*** Text segment ***
Help understanding Bioinformatics question?

a_real_phoenix · (This post was last modified: Jun-21-2019, 05:35 PM by a_real_phoenix.)

Hi there. I have some Bioinformatics homework to do which involves using Python, and honestly I'm having a hard time wrapping my head around the question. I was hoping someone here might be able to explain things to me :)

You have received a series of files (four files: A, B, C and D)listing the frequencies of occurrence of sequence k-mers for a number of bacterial species. The result for each species is contained in one file which has no header and has lines like this:

ACTCGTATAGTCGA 347

Where the first part is the kmer and the second part the count.

Using n most frequent k-mers (where n is a user defined number when the program is run), calculate the Jaccard distance between each pair of organisms and hence identify the two most similar organisms.

If A is the list of k-mer types (not the counts, this list will have n items) in species one and B the list in species 2 then Jaccard distance is defined as:

(All unique kmers – kmers in both A and B) / All unique kmers This should be a number between 0 and 1. The closer to 0, the more similar the organisms.

E.g. if A and B have the kmers shown below (couldn't figure out how to add a table to my post :/)then the total number of unique kmers is 8, and the Jaccard index is (8-2)/8 = 0.75

The program should prompt the user for a directory in which the data files are to be found. Each data file name is the species name. The program should also prompt for the value of n to be used.
*** End of Text segment ***
*** Data to examine ***
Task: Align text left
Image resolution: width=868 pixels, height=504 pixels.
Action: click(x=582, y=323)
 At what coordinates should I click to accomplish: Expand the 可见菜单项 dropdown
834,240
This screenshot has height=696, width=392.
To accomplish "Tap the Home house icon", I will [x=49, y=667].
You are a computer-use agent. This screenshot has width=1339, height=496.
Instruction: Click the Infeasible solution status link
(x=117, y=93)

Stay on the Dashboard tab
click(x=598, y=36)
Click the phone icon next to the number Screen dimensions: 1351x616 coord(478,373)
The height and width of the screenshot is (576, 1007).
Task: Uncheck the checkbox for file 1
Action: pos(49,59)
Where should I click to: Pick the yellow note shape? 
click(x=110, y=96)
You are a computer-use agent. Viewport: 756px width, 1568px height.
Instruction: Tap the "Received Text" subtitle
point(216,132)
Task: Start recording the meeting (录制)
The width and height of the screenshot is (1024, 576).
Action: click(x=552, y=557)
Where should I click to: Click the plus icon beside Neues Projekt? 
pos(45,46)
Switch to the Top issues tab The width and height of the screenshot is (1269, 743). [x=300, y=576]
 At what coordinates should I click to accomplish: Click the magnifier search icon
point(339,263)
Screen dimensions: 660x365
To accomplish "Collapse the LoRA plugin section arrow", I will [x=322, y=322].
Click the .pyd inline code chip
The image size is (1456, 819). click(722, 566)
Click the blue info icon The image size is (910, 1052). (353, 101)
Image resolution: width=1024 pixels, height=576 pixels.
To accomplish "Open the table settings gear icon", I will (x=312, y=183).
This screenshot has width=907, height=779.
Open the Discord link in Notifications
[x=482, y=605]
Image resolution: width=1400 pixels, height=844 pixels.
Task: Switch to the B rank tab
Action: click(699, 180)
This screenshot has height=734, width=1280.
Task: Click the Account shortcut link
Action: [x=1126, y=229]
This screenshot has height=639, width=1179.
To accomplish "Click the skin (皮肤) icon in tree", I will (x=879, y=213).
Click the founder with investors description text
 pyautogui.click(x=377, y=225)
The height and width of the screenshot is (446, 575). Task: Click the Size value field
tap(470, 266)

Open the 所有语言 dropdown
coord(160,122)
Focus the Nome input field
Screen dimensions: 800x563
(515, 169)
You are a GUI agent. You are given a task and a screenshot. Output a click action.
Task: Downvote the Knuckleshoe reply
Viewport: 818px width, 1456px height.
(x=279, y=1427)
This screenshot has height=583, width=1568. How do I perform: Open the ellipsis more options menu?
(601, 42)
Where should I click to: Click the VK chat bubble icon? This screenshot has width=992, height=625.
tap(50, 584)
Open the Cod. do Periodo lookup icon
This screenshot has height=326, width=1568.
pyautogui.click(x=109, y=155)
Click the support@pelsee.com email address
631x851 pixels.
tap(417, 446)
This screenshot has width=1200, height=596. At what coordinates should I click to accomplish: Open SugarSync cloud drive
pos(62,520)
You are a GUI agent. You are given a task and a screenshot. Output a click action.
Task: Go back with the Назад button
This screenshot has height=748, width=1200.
*** End of Data to examine ***
» **Explore the material**:
1. In the bioinformatics homework post, what number does the worked example give for the Jaccard distance?
2. Continue the bioinformatics homework post, starting after its final sentence.

» **Responses by task**:
1. 0.75, calculated as (8-2)/8.

2.
Thanks a ton for any help understanding what's happening here, I really appreciate it <3

***micseydel*** · Jun-22-2019, 04:34 AM

First off, this isn't a Python question, so you might have a hard time getting attention. That aside, do you have any specific questions? I'm not sure what you would expect from us other than to re-word things semi-randomly.

**scidam** · Jun-22-2019, 10:29 AM

You need to divide your problem into a set of small ones. Underlying math isn't quite hard: Jaccard coefficient (similarity) is a fraction of the measure of an intersection of two sets and the measure of a union of them. Jaccard distance seems to be (1 - Jaccard coefficient).

So, you need to implement a function that traverse the specified directory and returns
data loaded from two files. This function could be implemented as a generator.
This generator will yield a new pair of data until all possible combinations
be traversed (s(s-1)/2, where s is the number of files in the folder).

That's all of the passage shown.